Takeaways: Canucks end surprising road trip with team effort vs. Wild

Anders Nilsson made 29 saves and Jake Virtanen scored in the third as the Vancouver Canucks beat the Minnesota Wild 1-0.

If you are checking the Vancouver Canucks’ position in the standings on your smartphone, you may think your device has failed to correct the screen while you hold your phone upside down.

Yes, that is the Canucks you see sitting third in the Pacific Division, three points clear of the playoff cut line after a 4-1-0 road trip that nobody saw coming.

Tonight’s 1-0 win against the Minnesota Wild in a game so ugly Canucks winger Brock Boeser’s cheering section may have gone home to beat the traffic back to Burnsville, Minn., pushed Vancouver two games over .500 (5-3-1) for the first time since last Jan. 6.

Having wobbled out on their five-game roadie after three straight home losses, the latter two in regulation time, the Canucks shut out good teams in Ottawa and St.
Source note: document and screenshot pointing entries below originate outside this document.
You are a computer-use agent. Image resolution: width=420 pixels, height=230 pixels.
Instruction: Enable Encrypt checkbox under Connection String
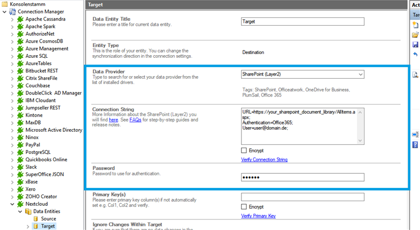pyautogui.click(x=245, y=151)
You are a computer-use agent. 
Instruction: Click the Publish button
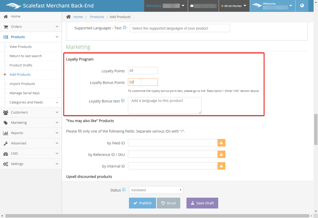coord(142,203)
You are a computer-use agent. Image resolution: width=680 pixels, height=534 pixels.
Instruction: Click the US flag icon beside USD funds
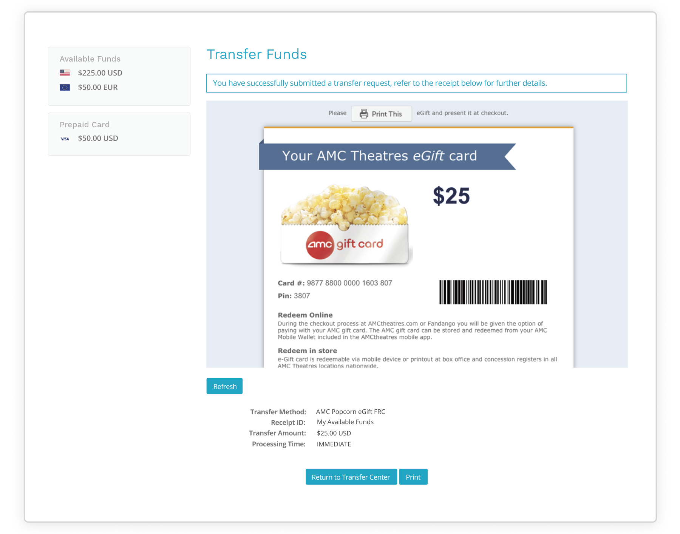65,73
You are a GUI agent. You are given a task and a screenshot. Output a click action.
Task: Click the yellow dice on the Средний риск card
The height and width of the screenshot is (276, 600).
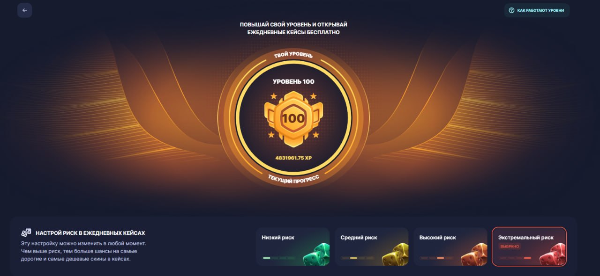[x=395, y=254]
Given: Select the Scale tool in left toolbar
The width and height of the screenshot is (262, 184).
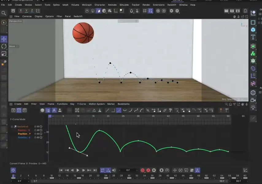Looking at the screenshot, I should tap(4, 54).
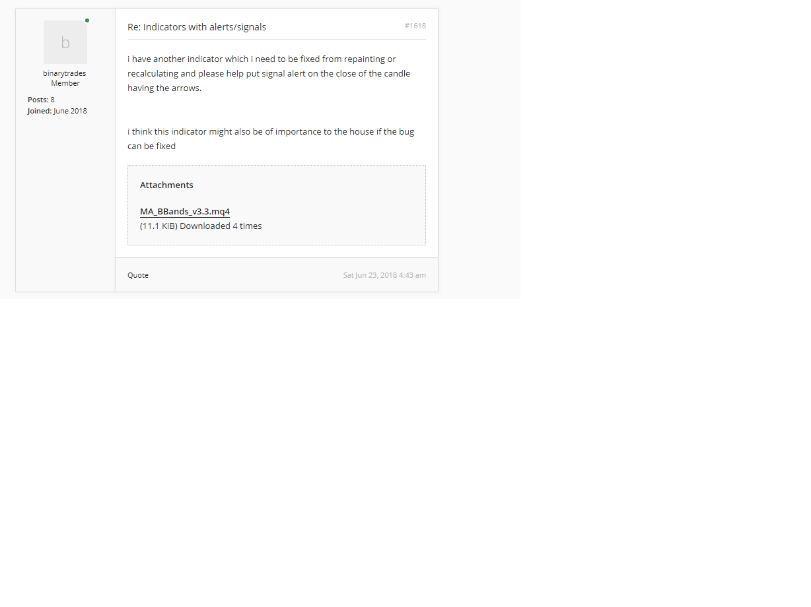Screen dimensions: 811x607
Task: Download MA_BBands_v3.3.mq4 attachment
Action: (x=185, y=212)
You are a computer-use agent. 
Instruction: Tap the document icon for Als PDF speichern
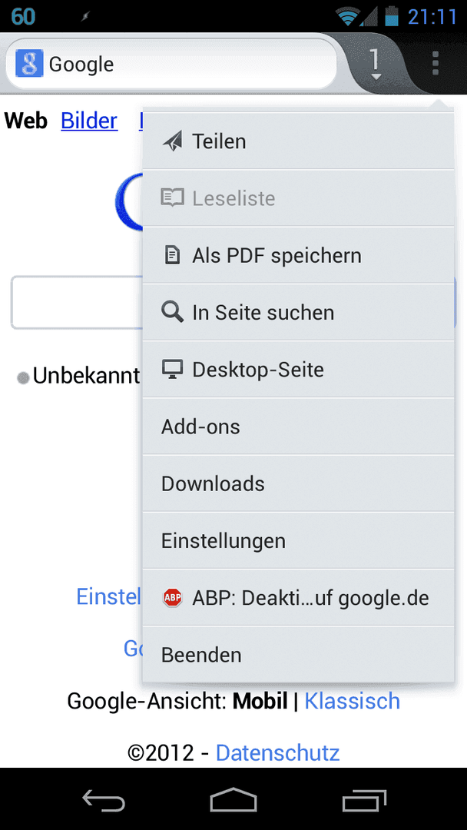[x=171, y=256]
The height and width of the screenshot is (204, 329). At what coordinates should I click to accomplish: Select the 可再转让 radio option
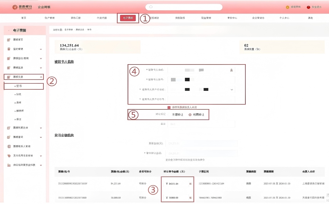pyautogui.click(x=190, y=115)
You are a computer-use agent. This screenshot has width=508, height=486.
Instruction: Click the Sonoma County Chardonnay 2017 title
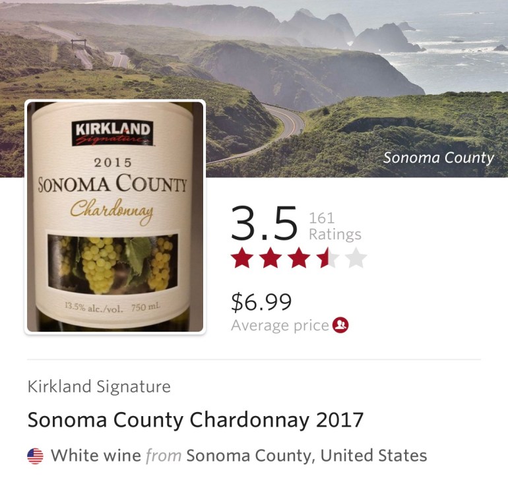click(195, 419)
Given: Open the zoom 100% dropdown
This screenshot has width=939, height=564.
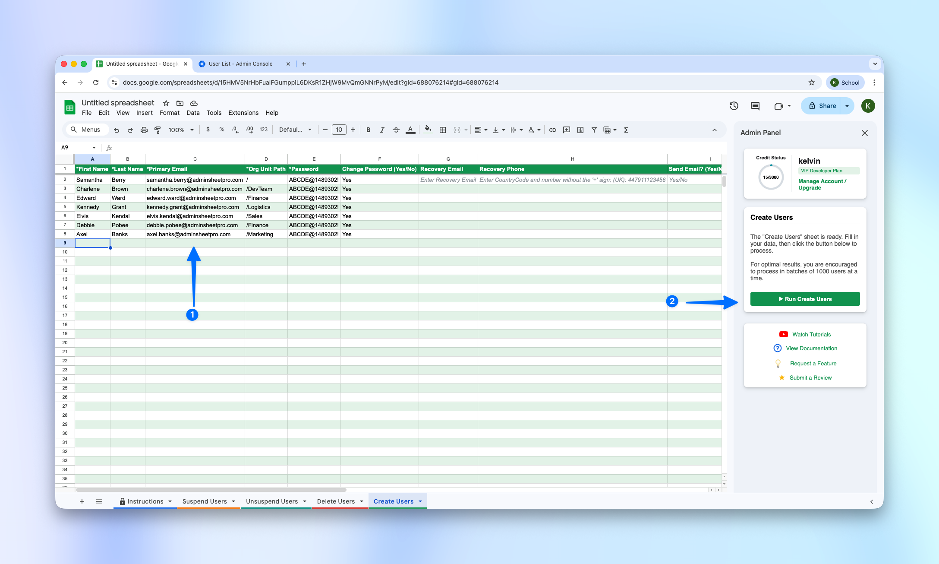Looking at the screenshot, I should (181, 130).
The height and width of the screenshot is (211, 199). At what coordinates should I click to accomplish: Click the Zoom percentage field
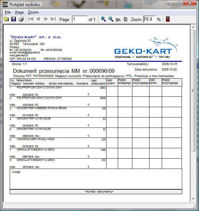[149, 19]
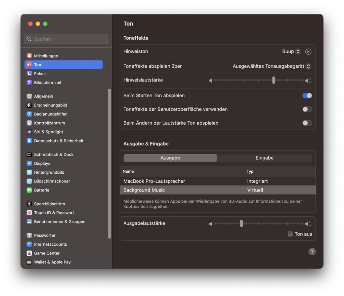The height and width of the screenshot is (296, 344).
Task: Open Touch ID & Passwort settings
Action: [30, 213]
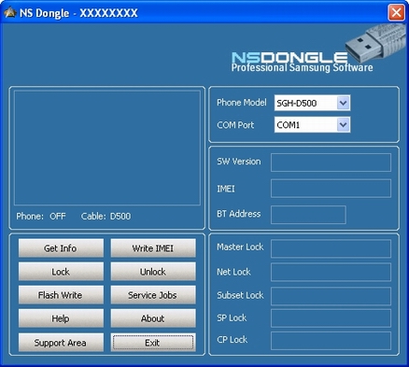Click the Get Info button
Viewport: 409px width, 367px height.
61,248
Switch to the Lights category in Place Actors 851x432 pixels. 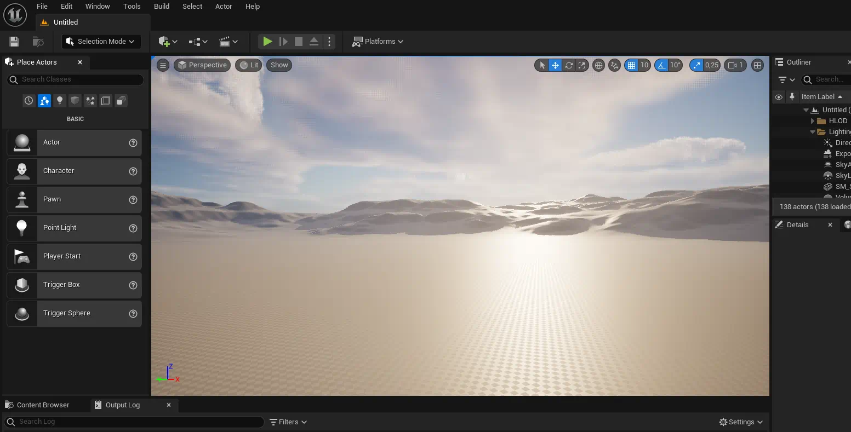(x=60, y=101)
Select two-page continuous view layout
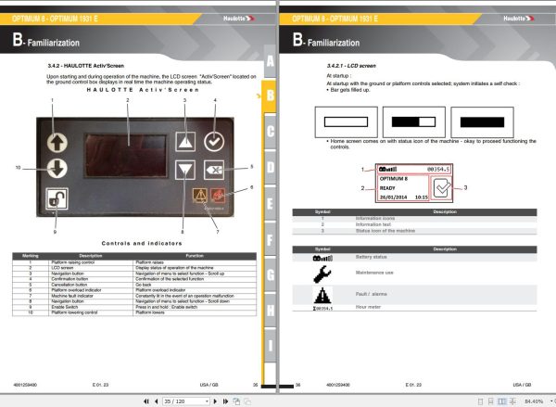The image size is (556, 407). click(512, 401)
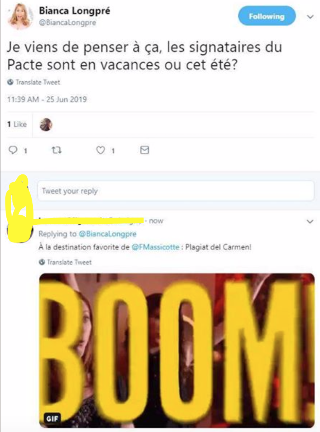The width and height of the screenshot is (320, 432).
Task: View the 1 Like list
Action: coord(17,124)
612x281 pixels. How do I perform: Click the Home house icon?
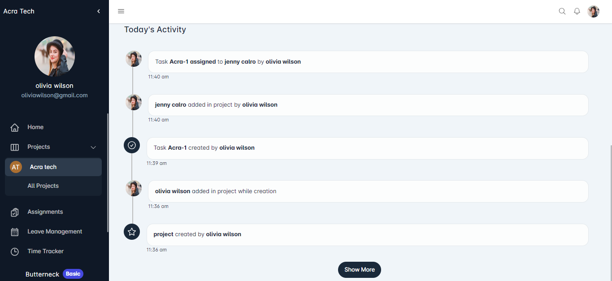pyautogui.click(x=15, y=128)
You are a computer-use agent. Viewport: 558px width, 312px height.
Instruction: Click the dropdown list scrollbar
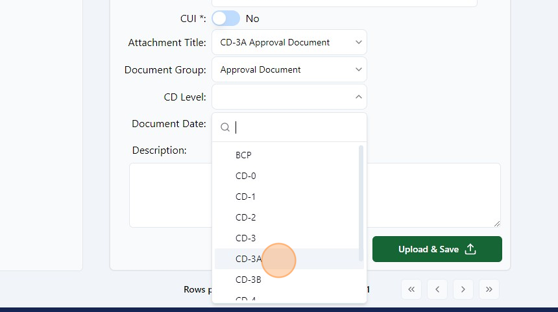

Paul, beat bad teams in Buffalo and Detroit, and lost to the Boston Bruins as they nearly always do.

But while they were away, they built something more than their record. Rookie coach Travis Green’s team has an identity: hard-working, resourceful, balanced and confident. None of their four wins was a fluke.

The problem is the playoffs are still 73 games away. Chances are the rebuilding Canucks will never see them this season, but they have started better than most people imagined and – as Green has said optimistically (we think) – who knows what the team might look like by March.

A few takeaways from this game and this road trip.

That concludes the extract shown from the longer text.